Index glycémique et charge glycémique : deux outils pour mieux choisir
On entend souvent parler de l’index glycémique (IG), qui classe les aliments selon leur capacité à élever la glycémie. Plus l’IG est élevé, plus l’aliment provoque une montée rapide du sucre dans le sang. Mais il existe aussi un indicateur complémentaire : la charge glycémique (CG), qui tient compte non seulement de la rapidité de l’absorption, mais aussi de la quantité de glucides contenus dans une portion donnée.
Autrement dit, un aliment à IG élevé mais consommé en petite quantité peut avoir une CG faible, et donc un impact limité.

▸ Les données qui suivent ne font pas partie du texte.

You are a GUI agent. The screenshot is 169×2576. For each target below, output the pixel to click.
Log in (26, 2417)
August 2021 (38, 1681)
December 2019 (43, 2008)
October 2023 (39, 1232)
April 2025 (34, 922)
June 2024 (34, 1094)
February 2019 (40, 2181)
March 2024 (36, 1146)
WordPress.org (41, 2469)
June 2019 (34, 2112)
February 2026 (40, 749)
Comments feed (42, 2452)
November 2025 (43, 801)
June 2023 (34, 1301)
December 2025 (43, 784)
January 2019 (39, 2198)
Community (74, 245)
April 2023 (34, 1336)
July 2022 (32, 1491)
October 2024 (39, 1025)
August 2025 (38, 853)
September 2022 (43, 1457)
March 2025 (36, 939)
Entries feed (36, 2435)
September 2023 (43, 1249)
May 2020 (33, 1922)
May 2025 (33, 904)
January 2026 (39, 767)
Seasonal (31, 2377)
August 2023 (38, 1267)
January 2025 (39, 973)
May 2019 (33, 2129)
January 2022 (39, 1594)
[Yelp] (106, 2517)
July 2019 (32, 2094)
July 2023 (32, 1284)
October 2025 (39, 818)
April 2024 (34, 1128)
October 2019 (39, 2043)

Ces deux indicateurs permettent de faire des choix plus éclairés, même parmi les aliments considérés comme moins bons.
Des choix plus intelligents, même dans la tentation
Tous les glucides simples ne se valent pas. Entre une assiette de riz blanc (IG de 91) et des spaghettis blancs (IG de 64), la seconde option est à privilégier si l’on doit vraiment céder à un plat raffiné. La modération reste de mise, mais quelques ajustements suffisent parfois à limiter les dégâts.
Même les adeptes du fitness, à l’instar de Dwayne Johnson alias The Rock, assument leurs “cheat meals”. Une stratégie qui repose sur un principe simple : savourer ses écarts avec modération et les compenser par une activité physique régulière et un retour rapide à une alimentation équilibrée.
Carburant vital ou bombe à retardement ?
Les glucides ne sont pas l’ennemi. Ils sont même essentiels à l’équilibre énergétique du corps. Mais tout dépend de la manière dont on les consomme. Opter pour des aliments non transformés, riches en fibres et à faible IG permet de bénéficier de leur énergie sans en subir les contrecoups. Inversement, les aliments industriels sucrés ou raffinés entretiennent une spirale addictive et délétère.
La clé réside donc dans la connaissance : comprendre comment les glucides agissent sur le corps permet de mieux gérer ses choix alimentaires. Et, parfois, de savourer un pancake sans culpabilité.